One of my characters, actually my favorite of the three that I have, is a Battlemage. More battle than mage. She doesnt really care if the empire wins the war or not, neither side will benefit her. Yet she managed to get caught up in the roundup of insurgents by being in the wrong place at the wrong time.

She's extremely selfish and her only motivation is how things affect her. However, all is not lost, she is an excellent swords woman and will help those she feels have been unjustly treated. She is an adventureous person and loves the thrill of stalking dragons although she hasn't yet discovered why she feels so powerful after killing one.

She doesn't deny who she is and, if an opportunity comes up where her reward will be fame or treasure, she will drop whatever quest she happens to be currently on to pursue this new opportunity. 

She has no interest in the Champions however if they offer her enough rewards or the possibility of greater fame, she may reconsider.

She originally ventured into Skyrim to join the Dark Brotherhood. Rumor had it that they were located here.


----------



## Ophiucha (Mar 13, 2012)

I have more characters than I'd like to admit to having.

Omrick is my current character. Nord. She was created for the express purpose of having a 'werewolf' playthrough. Downloaded a ton of mods to improve the experience, balance the werewolf better at higher levels, etc. Outside of werewolf combat, she's two-handed/light armour, with conjuration and archery on the side for support. Two-handed and light armour is an odd combination, but once you get the stamina perk for light armour, it makes for a fair challenge. She's obviously a Companion, not quite done with the storyline yet, and I used a quickstart so she would start in a Hunter's Camp near Helgen. Gave her a backstory, about how she saw the dragon fly overhead, and went to the Jarl... but not Balgruff. The one in Falkreath, since Helgen is technically in Falkreath Hold. She gets there, gets Barbas as a companion and gets the Ring of Hircine on her, too. Talks to the Falkreath Jarl, finds him useless, and _then_ heads to the Jarl of Whiterun to tell him about the dragon.

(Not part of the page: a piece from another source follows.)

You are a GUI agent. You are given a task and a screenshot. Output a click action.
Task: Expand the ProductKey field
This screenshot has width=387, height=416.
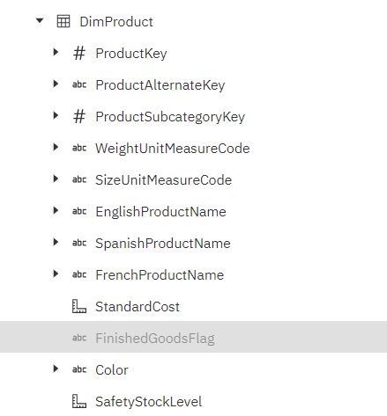click(56, 52)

Orinthia is the character I played the longest, though I didn't do everything with her. Bosmer, full on archer. Like, she melee'd with a bow, bashing her foes and shooting them from a foot away if she had to. She started out as a thief. I made her sort of torn between good and evil, since she was devout to Kynareth (who created the Dragonborn) and felt she should be a 'hero thief', all that. I took to tossing gemstones in people's pockets and generally doing good deeds, but with a distinct sense of cynicism about the whole thing. She joins the Thieves Guild, all that, but avoids her destiny of being Dovahkiin by not going to High Hrothgar. Eventually, she gets wrapped up in the Dark Brotherhood and... kind of goes insane. Stats wise, she's got 100 Archery and 100 Sneak. She basically realizes she's invincible, and she's wealthy enough and connected enough (as Thane of every hold) to just pay off the guards for her crimes, presuming she's ever even caught. She slaughters everyone in every single city, only to realize there isn't anyone to fence her things to, so she 'reforms' and goes off to High Hrothgar. 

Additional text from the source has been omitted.